> RECORDS FOR THE TASK:

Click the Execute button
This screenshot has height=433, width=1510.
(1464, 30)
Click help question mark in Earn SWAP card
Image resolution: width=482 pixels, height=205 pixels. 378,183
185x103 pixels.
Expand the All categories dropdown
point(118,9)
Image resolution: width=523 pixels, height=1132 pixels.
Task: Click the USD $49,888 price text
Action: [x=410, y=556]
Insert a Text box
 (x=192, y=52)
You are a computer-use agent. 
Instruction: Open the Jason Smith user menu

> WORK ORDER:
From the line with "185x103 pixels." through the last line of the records, set down every line exactly as written and leave out all others.

> REPLY:
185x103 pixels.
Expand the All categories dropdown
point(118,9)
Image resolution: width=523 pixels, height=1132 pixels.
Task: Click the USD $49,888 price text
Action: [x=410, y=556]
Insert a Text box
 (x=192, y=52)
You are a computer-use agent. 
Instruction: Open the Jason Smith user menu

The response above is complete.